Mlliyet Milliyet Blog Milliyet Blog
 
Facebook Connect
Blog Kategorileri
 

31 Temmuz '11

 
Kategori
Siyaset
 

Tarih; 29 Temmuz 2011…

Tarih; 29 Temmuz 2011…
 

Tarih; 19 Mayıs 1919…

Osmanlı İmparatorluğu, Avrupa’nın emperyalist güçleri tarafından parçalanması ve yok edilmesi amacı ile İstanbul başta olmak üzere, vatan topraklarının dört bir yanı işgal edilmiş. Bu tarihte Mustafa Kemal Paşa liderliğindeki bir grup, kurtuluş mücadelesi vermek iradesini ortaya koyup samsun’a ayak basmış.

Kısaca bu görüşe itirazı olan var mı?

Elbette var… O tarihteki Osmanlı Sultanı ( VI. Mehmet) Vahideddin, Paşaya “Git vatanı kurtar” demiş ve yanına da bilmem ne kadar altın vermiş!... Sonra da ne olmuşsa olmuş, aynı kişi Paşa’nın “İdam fermanını” imzalamış…

“İdam fermanı” imzalanmasına rağmen, milletine ve milletinin iradesine güvenen Paşa, milletin “…İlelebet payidar olması…” için gereken şeyin “Cumhuriyet” ve dolayısıyla parlamenter rejim ve de demokrasi olduğuna olan inancını, “Millet” ile birlikte hareket etmeye özen göstermesi ile ortaya koymuştur.

Daha da önemlisi, asırlardır “Tebaa” olan toplumun, birden bire “Vatandaş” olmasının kolay olmayacağını da fark etmiştir.

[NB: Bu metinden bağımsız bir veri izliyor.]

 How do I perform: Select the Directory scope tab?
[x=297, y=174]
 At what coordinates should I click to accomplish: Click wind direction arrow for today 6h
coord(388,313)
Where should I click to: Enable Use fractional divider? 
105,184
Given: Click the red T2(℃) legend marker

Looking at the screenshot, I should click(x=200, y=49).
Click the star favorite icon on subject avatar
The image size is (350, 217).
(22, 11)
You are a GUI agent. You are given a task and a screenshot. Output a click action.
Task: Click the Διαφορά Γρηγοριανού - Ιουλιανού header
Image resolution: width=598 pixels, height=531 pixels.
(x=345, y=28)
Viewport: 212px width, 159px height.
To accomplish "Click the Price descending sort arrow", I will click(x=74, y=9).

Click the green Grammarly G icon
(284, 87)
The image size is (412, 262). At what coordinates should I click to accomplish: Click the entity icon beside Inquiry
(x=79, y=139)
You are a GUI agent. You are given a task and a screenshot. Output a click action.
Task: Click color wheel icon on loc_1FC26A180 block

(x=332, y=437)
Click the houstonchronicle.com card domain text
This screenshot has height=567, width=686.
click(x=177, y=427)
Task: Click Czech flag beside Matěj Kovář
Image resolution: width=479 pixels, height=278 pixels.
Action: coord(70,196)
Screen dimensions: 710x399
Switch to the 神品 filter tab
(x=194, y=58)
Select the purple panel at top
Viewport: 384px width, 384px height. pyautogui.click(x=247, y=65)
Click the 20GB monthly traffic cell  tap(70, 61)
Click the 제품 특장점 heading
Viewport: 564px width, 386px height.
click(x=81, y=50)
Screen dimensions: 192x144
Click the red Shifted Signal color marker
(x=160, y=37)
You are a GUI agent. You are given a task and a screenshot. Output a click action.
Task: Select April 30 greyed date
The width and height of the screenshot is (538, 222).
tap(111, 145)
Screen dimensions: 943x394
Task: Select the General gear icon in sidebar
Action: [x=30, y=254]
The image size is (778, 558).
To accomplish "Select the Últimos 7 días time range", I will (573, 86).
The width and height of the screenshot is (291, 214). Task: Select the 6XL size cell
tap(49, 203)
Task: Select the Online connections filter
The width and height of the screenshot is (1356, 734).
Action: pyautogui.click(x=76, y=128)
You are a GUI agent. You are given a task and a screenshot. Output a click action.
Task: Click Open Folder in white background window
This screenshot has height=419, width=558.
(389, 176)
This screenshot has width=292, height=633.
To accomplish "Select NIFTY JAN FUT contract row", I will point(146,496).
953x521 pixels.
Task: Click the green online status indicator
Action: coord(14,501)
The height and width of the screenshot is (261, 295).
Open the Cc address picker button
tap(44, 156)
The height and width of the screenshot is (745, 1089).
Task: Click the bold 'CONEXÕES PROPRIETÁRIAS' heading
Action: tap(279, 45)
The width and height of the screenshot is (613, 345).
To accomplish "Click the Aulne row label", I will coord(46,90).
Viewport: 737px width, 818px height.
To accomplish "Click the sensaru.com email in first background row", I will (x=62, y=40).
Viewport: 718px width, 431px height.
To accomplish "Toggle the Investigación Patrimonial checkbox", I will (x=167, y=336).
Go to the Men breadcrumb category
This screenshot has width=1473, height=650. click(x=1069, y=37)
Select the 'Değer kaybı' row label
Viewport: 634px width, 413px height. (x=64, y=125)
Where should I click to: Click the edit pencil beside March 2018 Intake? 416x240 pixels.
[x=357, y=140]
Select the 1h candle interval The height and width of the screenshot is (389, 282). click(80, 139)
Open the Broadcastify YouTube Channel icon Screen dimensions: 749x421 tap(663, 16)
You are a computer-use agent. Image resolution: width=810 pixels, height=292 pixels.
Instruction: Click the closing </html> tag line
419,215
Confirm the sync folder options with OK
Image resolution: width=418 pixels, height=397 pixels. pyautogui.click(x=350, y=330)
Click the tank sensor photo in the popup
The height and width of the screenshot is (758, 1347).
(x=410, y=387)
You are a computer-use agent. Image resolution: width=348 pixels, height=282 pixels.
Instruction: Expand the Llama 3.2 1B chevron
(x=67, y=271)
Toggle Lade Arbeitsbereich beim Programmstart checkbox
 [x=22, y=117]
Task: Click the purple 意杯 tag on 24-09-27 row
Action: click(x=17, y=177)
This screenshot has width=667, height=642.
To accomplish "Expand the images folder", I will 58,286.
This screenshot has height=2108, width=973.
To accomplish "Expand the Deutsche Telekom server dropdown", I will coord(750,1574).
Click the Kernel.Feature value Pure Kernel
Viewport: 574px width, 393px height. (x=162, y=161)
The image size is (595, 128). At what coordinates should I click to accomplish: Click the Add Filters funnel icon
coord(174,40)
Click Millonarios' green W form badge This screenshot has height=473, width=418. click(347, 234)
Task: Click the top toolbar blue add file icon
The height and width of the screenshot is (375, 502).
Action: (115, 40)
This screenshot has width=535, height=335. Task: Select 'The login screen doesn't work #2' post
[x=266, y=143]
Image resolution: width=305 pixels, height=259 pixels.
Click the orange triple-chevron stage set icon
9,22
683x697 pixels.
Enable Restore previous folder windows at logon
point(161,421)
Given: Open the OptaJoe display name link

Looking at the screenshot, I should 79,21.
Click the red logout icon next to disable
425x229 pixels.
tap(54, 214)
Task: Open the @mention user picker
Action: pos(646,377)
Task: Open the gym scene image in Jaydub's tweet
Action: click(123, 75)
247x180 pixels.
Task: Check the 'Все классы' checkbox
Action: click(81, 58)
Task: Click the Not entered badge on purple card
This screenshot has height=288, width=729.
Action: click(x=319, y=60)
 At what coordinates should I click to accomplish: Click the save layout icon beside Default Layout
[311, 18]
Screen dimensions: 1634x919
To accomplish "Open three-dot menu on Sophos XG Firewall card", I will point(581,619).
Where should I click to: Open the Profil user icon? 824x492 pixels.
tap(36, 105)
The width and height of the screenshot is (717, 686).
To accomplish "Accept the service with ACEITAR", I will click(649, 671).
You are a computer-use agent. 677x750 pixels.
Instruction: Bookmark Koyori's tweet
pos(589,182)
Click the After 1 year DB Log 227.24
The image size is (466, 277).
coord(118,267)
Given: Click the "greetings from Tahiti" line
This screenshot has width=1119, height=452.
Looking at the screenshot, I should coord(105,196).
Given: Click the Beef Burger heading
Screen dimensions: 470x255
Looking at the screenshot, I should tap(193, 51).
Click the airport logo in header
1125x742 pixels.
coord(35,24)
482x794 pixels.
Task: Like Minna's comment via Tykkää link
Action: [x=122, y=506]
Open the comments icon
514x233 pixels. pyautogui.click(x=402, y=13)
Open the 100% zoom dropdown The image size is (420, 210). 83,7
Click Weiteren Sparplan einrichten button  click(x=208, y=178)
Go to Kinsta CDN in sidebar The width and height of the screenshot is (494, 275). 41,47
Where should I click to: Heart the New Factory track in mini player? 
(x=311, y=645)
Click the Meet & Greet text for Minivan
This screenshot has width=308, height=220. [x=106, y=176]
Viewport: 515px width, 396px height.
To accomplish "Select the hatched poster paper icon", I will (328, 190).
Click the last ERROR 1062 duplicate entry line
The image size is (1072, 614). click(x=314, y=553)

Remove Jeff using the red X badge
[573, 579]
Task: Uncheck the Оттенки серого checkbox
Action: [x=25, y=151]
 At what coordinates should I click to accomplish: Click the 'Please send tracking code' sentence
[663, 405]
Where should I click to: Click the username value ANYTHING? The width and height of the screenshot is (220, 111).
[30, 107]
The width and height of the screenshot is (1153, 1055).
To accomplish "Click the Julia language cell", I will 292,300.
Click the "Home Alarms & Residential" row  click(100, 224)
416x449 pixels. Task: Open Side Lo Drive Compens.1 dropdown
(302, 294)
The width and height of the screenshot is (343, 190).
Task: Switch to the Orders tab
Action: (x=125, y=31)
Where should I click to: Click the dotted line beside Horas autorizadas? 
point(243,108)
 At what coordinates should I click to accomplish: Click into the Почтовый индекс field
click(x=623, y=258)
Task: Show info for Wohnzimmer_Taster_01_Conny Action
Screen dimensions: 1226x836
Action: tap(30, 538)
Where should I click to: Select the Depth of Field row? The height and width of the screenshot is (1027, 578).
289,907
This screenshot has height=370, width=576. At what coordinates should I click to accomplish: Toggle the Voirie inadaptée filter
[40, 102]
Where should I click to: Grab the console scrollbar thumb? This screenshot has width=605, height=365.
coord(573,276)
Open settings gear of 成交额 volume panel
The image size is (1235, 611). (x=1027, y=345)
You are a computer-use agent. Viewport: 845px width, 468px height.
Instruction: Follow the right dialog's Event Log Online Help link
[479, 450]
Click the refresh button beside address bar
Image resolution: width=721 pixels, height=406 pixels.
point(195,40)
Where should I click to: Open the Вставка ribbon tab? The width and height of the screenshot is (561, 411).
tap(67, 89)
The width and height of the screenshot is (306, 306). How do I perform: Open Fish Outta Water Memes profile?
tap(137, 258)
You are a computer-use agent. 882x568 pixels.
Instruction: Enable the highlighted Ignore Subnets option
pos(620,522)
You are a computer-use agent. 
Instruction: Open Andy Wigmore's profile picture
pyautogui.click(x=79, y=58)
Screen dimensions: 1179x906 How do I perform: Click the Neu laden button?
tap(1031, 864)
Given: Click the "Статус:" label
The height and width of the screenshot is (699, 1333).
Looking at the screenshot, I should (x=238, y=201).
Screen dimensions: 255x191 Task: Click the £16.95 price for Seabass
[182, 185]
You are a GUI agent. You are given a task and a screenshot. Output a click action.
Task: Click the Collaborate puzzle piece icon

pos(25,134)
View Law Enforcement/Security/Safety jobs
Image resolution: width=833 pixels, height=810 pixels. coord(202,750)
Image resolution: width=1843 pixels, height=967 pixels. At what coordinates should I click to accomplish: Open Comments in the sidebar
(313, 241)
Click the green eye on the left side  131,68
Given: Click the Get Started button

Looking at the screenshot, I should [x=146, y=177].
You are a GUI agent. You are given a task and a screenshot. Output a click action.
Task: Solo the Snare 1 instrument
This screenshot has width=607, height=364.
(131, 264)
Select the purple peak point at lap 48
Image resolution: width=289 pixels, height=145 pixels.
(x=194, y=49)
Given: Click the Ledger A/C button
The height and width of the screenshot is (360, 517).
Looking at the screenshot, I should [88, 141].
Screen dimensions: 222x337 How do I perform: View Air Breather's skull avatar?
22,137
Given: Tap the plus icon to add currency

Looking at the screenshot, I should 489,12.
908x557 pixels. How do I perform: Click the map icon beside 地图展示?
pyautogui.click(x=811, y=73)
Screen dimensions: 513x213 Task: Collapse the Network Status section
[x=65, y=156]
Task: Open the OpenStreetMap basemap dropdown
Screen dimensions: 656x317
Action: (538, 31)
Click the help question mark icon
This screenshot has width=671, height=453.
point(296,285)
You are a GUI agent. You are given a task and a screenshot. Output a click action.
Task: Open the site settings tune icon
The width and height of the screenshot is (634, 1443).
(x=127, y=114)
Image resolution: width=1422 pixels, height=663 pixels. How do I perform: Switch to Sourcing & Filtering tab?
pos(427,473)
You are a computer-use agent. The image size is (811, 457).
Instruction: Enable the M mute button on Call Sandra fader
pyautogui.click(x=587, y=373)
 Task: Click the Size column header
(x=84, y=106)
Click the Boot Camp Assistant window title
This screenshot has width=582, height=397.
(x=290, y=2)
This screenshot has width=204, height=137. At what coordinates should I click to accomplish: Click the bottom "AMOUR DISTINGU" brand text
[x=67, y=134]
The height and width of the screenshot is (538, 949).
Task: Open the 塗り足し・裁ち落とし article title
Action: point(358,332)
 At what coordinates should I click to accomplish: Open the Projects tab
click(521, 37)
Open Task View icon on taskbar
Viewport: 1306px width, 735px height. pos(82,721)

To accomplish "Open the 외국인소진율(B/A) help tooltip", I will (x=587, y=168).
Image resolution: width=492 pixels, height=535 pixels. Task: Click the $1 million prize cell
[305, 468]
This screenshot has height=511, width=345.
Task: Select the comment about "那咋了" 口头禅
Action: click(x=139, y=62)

Çünkü “vatandaş” olabilmenin birinci koşulu, hiç kuşku yok ki “Özgür toplum” olmaktan geçmektedir. Bunun da olmazsa olmazı, halkın kendi kendini yönetmesi, yani devletin “cumhuriyet” şekliyle “parlamenter yönetiminde” olduğudur.

Tarih; 23 Nisan 1920…

Paşa’nın milletine olan güveninin ve “Milli iradenin” tecelli (Belireceği, görüneceği, ortaya çıkacağı, zuhur edeceği, meydana çıkacağı) edeceği bir yer olmalıydı. O yerin de adı “Türkiye Büyük Millet Meclisi” idi. İşte o tarihte bu “İradenin belireceği zemin” olarak milletin varlığının, kalbinin attığı yer olarak kuruldu.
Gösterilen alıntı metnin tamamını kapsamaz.